Below are some records; write them all out again exactly.

→ SUPPLIED INFORMATION:

__________________________________________________

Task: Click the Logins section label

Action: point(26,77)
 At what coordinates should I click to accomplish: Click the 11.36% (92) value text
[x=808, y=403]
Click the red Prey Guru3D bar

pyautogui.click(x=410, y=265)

__________________________________________________

→ FINISHED EXERCISE:
Task: Click the Logins section label

Action: point(26,77)
 At what coordinates should I click to accomplish: Click the 11.36% (92) value text
[x=808, y=403]
Click the red Prey Guru3D bar

pyautogui.click(x=410, y=265)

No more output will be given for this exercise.